The current mypy/pyright behaviour also matches what you would expect if you wrap the dataclass function to use in a metaclass or base class.

Example of an extremely basic wrapper:

from dataclasses import dataclass
import inspect


class DataClass:
    def __init_subclass__(cls, **kwargs):
        dataclass(cls, **kwargs)

class A(DataClass):
    x: int

class B(A):
    def __init__(self) -> None:
        pass

class C(B):
    y: int


print(inspect.signature(C))  # (x: int, y: int) -> None
del A, B, C


class A(DataClass):
    x: int

class B:
    def __init__(self) -> None: ...

class C(B, A):
    y: int

print(inspect.signature(C))  # (x: int, y: int) -> None


class D(A, B):
    y: int

print(inspect.signature(D))  # (x: int, y: int) -> None

I think it’s worth providing a way to reflect the Pydantic behaviour, but I think this should be via an argument to dataclass_transform rather than being the only ‘correct’ behaviour.


  1. Partly in order to handle slots without needing to recreate the class and deal with all the related bugs dataclasses has to deal with. ↩︎

Pydantic is happy with the proposed changes. I’ve tried looking for other libraries using @dataclass_transform with a metaclass, but I only know about SQLAlchemy doing so (see the docs about MappedAsDataclass – I’m not sure they support custom __init__ anyway). I couldn’t find any other library using the decorator on metaclasses, might be good looking a bit further.

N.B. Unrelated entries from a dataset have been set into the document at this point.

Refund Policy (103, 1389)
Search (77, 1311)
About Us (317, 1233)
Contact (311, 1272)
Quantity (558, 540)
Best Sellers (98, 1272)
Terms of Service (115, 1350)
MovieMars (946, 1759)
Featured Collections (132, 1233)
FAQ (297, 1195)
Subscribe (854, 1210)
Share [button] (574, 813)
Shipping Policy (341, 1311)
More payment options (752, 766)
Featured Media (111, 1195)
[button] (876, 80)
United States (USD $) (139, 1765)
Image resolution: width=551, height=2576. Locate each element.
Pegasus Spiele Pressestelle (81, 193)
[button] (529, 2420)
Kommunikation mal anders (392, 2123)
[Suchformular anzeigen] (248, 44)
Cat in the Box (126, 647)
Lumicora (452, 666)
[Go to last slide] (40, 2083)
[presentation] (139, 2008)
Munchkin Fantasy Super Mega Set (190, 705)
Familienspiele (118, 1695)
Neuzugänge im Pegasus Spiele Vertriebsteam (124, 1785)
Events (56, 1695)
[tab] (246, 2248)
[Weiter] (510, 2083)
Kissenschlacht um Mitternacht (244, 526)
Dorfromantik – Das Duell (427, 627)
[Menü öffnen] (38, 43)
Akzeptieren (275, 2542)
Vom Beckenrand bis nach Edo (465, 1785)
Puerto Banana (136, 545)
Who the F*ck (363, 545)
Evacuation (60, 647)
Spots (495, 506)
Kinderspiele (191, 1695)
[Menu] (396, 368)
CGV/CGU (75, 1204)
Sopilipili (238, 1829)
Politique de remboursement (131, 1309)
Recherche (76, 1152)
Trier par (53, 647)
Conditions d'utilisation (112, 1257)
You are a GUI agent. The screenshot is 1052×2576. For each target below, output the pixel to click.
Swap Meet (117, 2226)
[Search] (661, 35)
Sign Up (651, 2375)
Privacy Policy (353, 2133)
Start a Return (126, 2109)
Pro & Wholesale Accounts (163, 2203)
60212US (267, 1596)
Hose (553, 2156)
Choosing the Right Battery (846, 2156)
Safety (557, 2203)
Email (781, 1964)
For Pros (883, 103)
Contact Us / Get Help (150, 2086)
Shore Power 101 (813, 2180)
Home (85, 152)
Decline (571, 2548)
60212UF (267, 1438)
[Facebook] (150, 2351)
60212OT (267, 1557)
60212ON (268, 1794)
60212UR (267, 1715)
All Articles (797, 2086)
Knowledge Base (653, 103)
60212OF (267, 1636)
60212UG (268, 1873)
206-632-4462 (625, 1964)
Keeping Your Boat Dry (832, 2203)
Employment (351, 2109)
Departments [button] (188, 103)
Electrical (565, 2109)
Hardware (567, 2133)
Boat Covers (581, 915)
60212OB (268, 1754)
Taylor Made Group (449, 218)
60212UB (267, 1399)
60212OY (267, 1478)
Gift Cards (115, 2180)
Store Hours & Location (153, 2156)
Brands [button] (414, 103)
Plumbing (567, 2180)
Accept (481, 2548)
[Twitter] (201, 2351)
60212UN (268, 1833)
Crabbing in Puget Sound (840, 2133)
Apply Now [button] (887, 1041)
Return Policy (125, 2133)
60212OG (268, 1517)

I’m relatively negative on this change.

I prefer what msgspec does here (it also uses a metaclass, though searching for it might be harder for those not used to reading c extension code)

>>> import msgspec
>>> class A(msgspec.Struct):
...     x: int
...
>>> class B(A):
...     def __init__(self): pass
...
Traceback (most recent call last):
  File "<stdin>", line 1, in <module>
TypeError: Struct types cannot define __init__

It just unambiguously rejects this, and I agree with it doing so. I don’t think it’s particularly compelling to have an __init__ which doesn’t match dataclass semantics in mixed use with dataclass transform, and this seems to be more likely to be a source of user confusion or unintended use, and will further complicate dataclasses.

I believe the right way to customize object creation here should be something else, various other options exist here for library authors that won’t have this issue, especially if they are using a metaclass.